Microcontrollers are CPUs that have special pins dedicated to electronic communication. The most basic unit is GPIO (General-purpose input/output). It allows you to program a pin as an input or an output.

As an output, you can set it to LOW or HIGH (0 or 1). A high output corresponds to a voltage of VCC, which is usually 5V or 3.3V. A low output corresponds to ground or 0V. You can think of each pin as a small battery that can be turned on or off.

As an input, you can read the voltage level. If the voltage is near VCC then the readout will be HIGH (1) and if it is near ground it will be LOW (0).

Though this sound fairly limiting, there are lots of circuits, ICs and breakout boards that communicate using this setup. In fact, this is the basis of Digital Electronics, which is a huge and exciting subject on its own.

I'm including here two basic circuits that should get you going. The first is how to connect an LED to an output GPIO pin, and the second is a pull-down push-button connected to an input GPIO pin.

simulate this circuit – Schematic created using CircuitLab

You also asked about what happens if you need to drive lots of LEDs. Recall that the GPIO pins can be thought of as tiny batteries. If you have many LEDs it can become too much for the pins (to much current required). If so, you might need to use transistors as switching "helpers".

Hopefully, this should give you something to get started.

Question 2

The USB protocol is unfortunately a little complicated. Some micro-controllers don't even support it at all. These are advanced subjects that is probably better answered in a book or some more in-depth material.

In General

To get started, I would recommend going through the Arduino books and examples. These are great in terms of teaching and you can quickly get to a point where you can make interesting projects.
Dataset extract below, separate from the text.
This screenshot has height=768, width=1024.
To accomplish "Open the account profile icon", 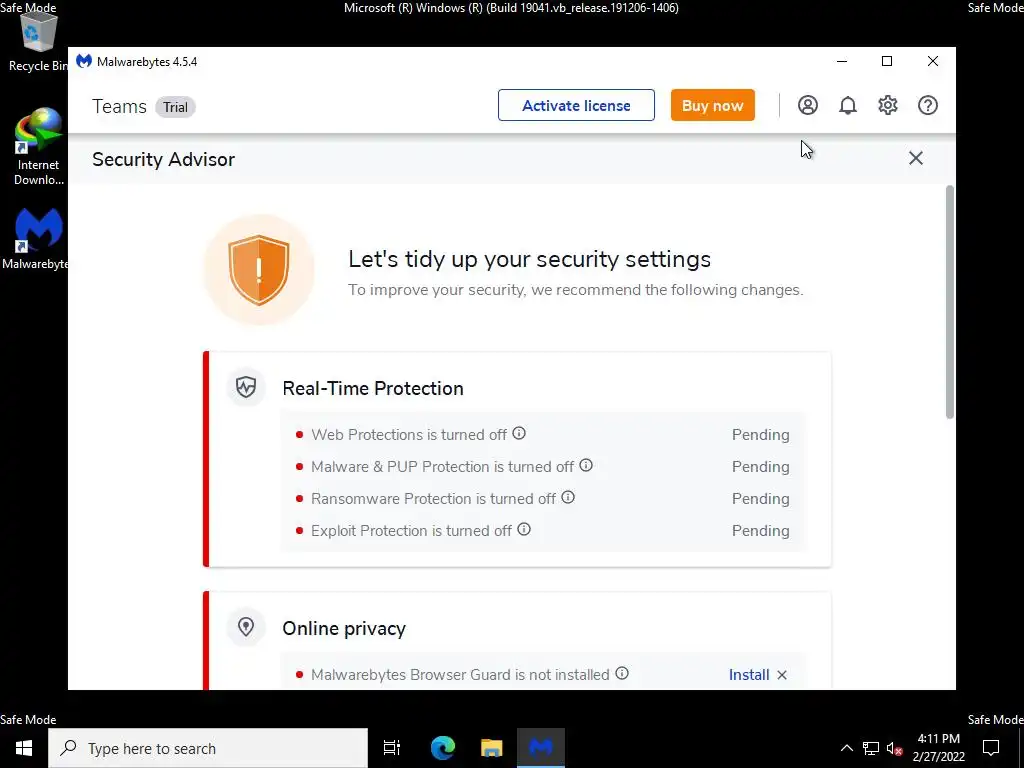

1st of all read the data sheet and user guide of chip that you are going to use. and do some research on internet to find a schematic design for chip or most probably you should be able to find the circuit diagram on data sheet. if you gonna make your own circuit board for micro controller, you have to do a PCB design. to load the program to the chip you have to buy a programmer or you can build a programmer too. But its better to buy a programmer, since you are new to micro-controller programming.